The trade body is concerned that amendments to the pension schemes bill go too far in forcing schemes to report on climate change-related investments.
The Department for Work and Pensions (DWP) has pushed for amendments to the bill that would extend existing reporting requirements relating to the impact of climate change on investment portfolios.
In a statement published today, the DWP said it wanted the UK to become the first country in the world to force large schemes to report on climate change strategies.
PLSA head of defined benefit, local government pension schemes and standards Joe Dabrowski said the amendments "appear to go significantly beyond current requirement for schemes to disclose what they are doing on scheme investment around climate change, and would give unprecedented new powers to government bodies to interfere and request changes to private sector schemes' investment strategies".

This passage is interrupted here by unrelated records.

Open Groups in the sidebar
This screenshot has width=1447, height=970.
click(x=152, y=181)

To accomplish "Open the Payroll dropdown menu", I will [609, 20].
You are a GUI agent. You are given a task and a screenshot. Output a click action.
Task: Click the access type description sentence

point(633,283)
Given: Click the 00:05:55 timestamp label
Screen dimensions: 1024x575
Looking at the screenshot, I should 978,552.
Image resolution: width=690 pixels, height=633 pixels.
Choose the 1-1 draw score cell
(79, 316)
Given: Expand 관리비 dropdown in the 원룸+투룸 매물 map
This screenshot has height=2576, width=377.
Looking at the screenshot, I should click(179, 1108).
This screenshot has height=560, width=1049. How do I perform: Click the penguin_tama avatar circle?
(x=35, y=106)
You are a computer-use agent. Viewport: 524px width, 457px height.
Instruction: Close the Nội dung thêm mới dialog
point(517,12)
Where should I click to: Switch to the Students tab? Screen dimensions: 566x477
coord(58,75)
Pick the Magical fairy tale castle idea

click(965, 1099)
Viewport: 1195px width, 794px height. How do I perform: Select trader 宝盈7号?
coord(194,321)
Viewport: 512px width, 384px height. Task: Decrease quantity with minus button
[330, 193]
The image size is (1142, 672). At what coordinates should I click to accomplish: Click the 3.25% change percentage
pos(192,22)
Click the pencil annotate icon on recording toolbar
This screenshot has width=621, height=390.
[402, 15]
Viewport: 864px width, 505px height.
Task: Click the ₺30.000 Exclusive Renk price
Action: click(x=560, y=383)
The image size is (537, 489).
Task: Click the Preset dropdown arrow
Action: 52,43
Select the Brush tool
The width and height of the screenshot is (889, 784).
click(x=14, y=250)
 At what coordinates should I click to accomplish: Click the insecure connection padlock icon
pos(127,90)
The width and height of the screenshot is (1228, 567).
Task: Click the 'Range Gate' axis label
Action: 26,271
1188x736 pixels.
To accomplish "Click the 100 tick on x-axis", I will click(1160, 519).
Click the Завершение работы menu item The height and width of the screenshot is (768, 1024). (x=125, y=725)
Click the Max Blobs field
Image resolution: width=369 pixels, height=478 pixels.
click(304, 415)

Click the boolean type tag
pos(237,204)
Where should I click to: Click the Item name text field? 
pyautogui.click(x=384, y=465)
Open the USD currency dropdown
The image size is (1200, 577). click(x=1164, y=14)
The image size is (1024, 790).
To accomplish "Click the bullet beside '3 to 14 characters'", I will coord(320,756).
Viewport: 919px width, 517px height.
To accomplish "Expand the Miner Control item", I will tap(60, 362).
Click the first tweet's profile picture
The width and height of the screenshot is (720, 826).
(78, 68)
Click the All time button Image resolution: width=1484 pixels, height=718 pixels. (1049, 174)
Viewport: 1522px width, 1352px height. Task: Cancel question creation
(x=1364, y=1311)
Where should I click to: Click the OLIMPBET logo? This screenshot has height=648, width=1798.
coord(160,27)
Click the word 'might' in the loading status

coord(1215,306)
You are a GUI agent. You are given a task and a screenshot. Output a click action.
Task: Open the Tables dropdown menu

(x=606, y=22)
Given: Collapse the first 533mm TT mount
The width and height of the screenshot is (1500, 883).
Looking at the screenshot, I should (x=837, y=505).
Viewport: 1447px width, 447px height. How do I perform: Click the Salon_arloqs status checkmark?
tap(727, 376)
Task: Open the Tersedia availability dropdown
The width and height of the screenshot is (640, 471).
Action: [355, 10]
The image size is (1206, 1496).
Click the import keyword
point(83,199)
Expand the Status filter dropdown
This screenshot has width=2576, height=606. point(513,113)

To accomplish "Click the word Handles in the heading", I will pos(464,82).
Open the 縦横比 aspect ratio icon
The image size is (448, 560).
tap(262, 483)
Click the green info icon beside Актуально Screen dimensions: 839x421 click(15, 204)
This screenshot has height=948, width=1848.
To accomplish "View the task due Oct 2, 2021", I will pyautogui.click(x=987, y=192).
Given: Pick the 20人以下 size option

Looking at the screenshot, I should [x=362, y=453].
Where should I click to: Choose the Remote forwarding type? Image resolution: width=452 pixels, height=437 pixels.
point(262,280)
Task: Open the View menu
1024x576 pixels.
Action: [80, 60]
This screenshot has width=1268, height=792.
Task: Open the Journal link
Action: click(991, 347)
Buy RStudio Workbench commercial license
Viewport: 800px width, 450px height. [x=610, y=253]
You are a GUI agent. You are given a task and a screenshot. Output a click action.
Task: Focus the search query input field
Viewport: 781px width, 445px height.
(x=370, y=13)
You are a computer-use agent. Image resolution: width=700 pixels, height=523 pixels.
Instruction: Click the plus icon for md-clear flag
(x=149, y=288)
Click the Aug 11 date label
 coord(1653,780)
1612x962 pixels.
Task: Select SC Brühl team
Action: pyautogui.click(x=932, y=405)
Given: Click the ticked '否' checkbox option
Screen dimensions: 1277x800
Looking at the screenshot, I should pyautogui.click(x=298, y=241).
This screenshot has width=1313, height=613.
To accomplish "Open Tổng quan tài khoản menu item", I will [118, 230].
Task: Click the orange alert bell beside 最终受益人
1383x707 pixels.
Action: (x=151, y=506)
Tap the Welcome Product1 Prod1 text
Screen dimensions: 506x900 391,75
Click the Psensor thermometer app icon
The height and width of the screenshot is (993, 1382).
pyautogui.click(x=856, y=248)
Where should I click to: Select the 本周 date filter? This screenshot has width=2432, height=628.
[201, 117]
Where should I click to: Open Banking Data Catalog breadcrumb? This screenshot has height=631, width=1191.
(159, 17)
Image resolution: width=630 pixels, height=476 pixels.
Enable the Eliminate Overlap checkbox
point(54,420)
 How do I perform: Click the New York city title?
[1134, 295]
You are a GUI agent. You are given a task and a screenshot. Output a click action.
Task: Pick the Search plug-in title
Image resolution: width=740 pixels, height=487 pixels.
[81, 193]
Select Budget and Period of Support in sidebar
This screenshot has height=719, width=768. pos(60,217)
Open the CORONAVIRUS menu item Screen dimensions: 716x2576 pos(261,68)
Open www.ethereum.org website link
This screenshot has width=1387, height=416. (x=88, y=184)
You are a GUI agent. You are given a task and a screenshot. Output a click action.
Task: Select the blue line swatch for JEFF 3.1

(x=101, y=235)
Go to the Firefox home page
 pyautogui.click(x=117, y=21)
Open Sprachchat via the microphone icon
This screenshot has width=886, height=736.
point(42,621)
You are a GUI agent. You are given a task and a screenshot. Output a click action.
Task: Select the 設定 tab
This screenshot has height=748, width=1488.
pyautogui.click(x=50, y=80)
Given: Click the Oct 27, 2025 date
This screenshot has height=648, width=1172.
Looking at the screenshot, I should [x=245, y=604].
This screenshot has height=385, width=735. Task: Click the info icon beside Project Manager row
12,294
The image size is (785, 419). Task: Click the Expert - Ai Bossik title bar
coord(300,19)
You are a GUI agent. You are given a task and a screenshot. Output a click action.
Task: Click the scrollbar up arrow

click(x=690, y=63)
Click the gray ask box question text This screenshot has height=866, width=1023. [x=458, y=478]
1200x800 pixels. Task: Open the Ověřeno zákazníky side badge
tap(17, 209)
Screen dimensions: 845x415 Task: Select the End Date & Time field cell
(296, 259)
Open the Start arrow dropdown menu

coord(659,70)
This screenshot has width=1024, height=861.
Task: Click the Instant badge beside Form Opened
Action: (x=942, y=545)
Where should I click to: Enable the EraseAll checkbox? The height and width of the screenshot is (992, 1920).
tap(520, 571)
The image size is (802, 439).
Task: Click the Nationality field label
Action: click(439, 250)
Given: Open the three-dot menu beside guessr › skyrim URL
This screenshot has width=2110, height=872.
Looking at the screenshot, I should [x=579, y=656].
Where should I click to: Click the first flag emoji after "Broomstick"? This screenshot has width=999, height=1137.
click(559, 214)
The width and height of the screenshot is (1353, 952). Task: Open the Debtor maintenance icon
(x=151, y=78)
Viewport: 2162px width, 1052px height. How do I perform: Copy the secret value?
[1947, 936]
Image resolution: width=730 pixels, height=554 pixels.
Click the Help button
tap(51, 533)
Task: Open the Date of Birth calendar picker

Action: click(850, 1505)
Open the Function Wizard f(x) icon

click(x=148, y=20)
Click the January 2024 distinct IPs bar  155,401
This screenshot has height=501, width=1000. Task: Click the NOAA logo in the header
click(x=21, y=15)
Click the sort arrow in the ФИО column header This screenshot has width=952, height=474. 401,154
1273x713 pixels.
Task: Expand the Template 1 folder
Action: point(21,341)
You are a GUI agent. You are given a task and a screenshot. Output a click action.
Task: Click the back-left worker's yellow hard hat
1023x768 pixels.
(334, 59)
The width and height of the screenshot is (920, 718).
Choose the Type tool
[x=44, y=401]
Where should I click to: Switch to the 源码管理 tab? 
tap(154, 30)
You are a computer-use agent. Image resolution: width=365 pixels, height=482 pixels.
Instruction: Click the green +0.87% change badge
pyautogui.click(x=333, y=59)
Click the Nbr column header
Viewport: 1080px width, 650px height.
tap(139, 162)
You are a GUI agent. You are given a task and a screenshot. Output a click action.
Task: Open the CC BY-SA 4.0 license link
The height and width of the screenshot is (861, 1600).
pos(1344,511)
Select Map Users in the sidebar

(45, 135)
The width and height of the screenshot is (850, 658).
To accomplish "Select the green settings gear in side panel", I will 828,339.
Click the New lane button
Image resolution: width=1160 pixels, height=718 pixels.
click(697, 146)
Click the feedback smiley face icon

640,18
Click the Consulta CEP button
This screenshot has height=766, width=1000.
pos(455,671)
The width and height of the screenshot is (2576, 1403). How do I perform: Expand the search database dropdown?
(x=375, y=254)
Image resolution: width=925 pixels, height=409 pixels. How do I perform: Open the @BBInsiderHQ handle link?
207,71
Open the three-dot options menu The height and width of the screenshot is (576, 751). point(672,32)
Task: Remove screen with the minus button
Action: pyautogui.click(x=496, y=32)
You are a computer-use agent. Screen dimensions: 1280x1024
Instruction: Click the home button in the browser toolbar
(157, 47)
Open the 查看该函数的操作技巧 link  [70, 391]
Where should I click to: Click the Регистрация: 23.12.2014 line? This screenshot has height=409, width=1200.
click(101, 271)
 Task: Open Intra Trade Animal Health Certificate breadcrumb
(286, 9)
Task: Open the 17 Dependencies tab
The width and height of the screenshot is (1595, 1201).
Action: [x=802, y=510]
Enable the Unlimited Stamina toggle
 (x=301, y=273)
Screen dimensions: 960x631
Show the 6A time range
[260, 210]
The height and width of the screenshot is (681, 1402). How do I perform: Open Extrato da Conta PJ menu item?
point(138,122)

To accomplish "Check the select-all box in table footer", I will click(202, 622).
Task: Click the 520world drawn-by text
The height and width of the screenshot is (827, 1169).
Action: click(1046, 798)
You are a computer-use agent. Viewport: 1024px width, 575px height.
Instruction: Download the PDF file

"If that's the case it would set a dangerous precedent and be wholly inappropriate," he added.
"Nothing should cut across schemes' fiduciary duty and freedom to invest in members' best interests - and this will vary scheme by scheme. We urge the government to redraft the amendments and clarify its intent and respect for this principle."
Pinsent Masons head of pensions and long term savings Carolyn Saunders described the proposed changes as "a potential game changer for trustees".
She added: "The resulting obligations on trustees could extend far beyond the disclosure that is the main focus of the current statutory regime to require trustees to place climate change risk and opportunity at the heart of their investment strategies. And the need to publish information relating to the effects of climate change on a scheme will increase reputational risk for trustees and scheme sponsors."
The proposed changes to the bill came as work and pensions secretary Thérèse Coffey and outgoing Bank of England governor Mark Carney met last week to discuss measures aimed at "pushing pension schemes to do more on climate change".
According to a statement from the DWP, Coffey and Carney's discussion centred on furthering the work of the Taskforce on Climate-Related Financial Disclosures, which was set up in 2015 by the Financial Stability Board - of which Carney is chairman.
Coffey said: "Pension schemes shouldn't be dragging their heels when it comes to their climate change strategy. We've already introduced regulations that require pension trustees to set out their policy on climate change, but now we're taking things a step further.
"I want the UK to continue leading the way on the climate emergency defining the 21st century."
Since October 2019 schemes have been required to report financially material ESG considerations in statements of investment principles, and from October this year they will be required to publish a related implementation report.
The amendments tabled so far for the pension schemes bill can be viewed here.
The bill will go before a House of Lords committee from 24 February.